↓

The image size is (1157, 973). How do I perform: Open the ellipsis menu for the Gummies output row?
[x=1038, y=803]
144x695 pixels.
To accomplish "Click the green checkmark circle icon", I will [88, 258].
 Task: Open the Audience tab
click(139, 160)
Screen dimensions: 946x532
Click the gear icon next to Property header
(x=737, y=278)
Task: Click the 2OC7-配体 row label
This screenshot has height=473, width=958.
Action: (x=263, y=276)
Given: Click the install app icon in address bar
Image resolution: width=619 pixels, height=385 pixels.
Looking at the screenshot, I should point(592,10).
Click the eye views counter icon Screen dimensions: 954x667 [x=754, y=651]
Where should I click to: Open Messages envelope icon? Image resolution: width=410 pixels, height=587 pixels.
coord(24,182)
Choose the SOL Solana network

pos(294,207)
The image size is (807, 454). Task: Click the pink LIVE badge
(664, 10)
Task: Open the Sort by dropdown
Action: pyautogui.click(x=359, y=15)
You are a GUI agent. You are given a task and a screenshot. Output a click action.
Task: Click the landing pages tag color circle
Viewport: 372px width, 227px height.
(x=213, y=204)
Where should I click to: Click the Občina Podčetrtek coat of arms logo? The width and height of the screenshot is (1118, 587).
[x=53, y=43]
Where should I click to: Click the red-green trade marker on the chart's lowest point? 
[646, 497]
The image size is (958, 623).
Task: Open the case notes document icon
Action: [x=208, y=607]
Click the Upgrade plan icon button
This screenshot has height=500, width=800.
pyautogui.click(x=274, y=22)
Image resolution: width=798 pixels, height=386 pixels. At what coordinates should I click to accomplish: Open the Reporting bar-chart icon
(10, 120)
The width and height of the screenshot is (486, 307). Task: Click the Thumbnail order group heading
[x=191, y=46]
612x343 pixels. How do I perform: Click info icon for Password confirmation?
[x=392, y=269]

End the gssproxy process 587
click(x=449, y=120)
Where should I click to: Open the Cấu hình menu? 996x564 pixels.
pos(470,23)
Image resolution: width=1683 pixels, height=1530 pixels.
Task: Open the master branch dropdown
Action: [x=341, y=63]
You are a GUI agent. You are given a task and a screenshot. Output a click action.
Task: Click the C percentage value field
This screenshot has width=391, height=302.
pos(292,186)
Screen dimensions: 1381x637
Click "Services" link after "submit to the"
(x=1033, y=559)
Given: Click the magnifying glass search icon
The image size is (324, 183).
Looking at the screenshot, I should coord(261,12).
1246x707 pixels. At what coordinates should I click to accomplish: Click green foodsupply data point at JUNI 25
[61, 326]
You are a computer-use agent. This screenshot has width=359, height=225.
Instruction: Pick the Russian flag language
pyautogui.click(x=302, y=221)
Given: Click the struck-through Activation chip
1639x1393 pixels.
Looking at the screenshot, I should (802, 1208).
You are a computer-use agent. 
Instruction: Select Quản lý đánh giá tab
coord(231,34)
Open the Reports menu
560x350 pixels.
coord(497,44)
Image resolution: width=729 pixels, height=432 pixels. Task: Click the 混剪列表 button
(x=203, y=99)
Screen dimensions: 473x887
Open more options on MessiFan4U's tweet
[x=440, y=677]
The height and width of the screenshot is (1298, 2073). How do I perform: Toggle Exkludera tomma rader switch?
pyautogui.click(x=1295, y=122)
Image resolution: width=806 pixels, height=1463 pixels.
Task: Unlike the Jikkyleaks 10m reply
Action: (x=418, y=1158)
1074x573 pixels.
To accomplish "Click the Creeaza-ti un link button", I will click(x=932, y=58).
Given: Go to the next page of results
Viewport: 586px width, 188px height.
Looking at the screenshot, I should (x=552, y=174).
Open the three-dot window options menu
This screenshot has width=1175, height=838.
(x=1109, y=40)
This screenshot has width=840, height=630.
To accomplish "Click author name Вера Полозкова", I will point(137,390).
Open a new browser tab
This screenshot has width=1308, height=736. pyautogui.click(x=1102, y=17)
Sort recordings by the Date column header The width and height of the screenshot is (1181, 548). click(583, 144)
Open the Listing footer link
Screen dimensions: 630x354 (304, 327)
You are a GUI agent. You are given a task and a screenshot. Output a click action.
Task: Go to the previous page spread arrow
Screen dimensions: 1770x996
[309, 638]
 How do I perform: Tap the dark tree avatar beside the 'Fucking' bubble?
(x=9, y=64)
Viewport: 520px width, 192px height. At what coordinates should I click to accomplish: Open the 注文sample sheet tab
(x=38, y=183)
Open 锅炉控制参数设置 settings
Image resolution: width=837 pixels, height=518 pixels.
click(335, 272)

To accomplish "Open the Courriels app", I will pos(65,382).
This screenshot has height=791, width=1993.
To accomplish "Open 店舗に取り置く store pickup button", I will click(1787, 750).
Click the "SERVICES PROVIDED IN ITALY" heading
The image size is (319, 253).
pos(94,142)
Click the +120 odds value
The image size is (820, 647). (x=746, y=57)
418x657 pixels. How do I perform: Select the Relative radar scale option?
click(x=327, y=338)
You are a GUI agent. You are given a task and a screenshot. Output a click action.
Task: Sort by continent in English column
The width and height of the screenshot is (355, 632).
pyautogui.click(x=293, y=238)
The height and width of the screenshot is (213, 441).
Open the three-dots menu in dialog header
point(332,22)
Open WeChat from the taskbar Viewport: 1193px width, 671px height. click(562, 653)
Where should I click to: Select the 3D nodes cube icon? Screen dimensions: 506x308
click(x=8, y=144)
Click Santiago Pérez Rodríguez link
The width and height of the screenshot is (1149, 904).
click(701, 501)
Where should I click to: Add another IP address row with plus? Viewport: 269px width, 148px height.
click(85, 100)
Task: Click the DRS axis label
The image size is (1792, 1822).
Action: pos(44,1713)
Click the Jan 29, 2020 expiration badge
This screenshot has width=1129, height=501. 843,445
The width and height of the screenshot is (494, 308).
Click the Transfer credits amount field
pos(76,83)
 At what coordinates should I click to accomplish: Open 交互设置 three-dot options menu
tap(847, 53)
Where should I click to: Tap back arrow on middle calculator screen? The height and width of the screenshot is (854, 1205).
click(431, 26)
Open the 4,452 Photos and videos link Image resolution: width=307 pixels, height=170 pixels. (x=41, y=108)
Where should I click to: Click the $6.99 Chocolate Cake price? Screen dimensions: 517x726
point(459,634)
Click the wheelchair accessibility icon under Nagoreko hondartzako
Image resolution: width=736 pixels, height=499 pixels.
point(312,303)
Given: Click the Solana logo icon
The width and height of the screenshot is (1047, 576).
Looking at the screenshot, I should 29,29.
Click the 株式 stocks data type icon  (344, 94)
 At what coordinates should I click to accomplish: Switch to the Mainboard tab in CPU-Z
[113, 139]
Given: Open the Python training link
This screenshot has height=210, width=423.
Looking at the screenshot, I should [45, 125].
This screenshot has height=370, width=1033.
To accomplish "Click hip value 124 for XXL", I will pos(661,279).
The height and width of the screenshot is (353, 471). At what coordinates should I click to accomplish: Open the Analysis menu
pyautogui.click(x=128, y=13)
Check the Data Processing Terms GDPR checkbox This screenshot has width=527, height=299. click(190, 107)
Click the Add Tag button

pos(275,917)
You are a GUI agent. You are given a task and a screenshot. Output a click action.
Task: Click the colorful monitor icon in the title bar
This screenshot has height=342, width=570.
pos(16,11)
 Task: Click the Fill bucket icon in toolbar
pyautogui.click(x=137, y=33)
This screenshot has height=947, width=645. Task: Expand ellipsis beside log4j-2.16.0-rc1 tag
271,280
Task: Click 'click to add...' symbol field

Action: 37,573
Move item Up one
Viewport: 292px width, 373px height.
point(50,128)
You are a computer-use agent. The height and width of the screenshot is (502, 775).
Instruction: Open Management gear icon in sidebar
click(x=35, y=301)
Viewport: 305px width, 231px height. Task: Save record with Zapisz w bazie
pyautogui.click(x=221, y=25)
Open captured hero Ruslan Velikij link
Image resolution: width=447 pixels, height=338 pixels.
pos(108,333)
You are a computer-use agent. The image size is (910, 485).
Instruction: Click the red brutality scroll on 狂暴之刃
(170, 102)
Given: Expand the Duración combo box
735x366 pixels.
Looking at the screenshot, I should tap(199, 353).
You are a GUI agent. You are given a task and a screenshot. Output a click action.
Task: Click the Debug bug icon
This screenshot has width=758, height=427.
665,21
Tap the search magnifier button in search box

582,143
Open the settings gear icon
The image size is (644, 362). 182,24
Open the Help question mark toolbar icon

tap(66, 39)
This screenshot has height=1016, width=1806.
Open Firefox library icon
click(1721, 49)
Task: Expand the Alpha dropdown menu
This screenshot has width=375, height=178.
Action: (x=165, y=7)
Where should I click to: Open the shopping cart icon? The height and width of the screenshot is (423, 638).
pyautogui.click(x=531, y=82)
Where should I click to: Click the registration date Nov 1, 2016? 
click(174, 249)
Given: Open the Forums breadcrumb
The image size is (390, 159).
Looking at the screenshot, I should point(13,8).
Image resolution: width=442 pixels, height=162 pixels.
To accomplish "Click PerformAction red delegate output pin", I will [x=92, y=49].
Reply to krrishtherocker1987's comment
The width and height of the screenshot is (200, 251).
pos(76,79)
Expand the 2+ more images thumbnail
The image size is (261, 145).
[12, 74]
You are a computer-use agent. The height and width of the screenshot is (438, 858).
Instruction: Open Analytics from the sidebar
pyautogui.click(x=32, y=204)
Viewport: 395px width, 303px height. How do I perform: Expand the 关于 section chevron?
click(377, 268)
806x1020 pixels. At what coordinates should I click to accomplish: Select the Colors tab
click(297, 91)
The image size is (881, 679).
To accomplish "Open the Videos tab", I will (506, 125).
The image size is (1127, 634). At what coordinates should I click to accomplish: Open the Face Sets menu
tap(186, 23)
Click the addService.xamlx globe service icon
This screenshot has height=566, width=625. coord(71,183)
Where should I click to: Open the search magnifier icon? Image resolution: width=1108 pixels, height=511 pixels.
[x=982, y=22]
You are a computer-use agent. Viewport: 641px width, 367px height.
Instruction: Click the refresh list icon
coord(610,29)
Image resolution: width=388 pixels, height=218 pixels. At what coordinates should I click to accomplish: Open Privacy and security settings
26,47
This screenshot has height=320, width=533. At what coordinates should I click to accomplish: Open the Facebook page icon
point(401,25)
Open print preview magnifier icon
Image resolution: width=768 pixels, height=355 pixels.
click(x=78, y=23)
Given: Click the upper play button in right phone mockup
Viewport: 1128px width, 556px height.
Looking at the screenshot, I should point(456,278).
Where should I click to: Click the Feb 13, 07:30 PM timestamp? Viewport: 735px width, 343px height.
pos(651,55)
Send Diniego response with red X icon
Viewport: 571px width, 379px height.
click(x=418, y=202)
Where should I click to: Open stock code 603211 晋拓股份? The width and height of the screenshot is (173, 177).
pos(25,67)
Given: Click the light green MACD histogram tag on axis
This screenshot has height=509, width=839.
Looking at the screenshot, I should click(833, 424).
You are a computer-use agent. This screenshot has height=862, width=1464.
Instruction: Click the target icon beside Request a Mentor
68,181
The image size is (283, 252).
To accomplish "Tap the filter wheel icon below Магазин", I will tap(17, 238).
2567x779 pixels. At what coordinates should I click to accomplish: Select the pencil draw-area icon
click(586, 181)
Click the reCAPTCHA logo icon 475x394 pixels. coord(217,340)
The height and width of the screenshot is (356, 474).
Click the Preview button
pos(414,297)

↑

[What to do] Rewrite the rows from the first one through the line containing "(x=737, y=278)", with "gear" renamed to "cog" and everything else left unchanged. Return only those lines.

[Result of the task]
The image size is (1157, 973). How do I perform: Open the ellipsis menu for the Gummies output row?
[x=1038, y=803]
144x695 pixels.
To accomplish "Click the green checkmark circle icon", I will [88, 258].
 Task: Open the Audience tab
click(139, 160)
Screen dimensions: 946x532
Click the cog icon next to Property header
(x=737, y=278)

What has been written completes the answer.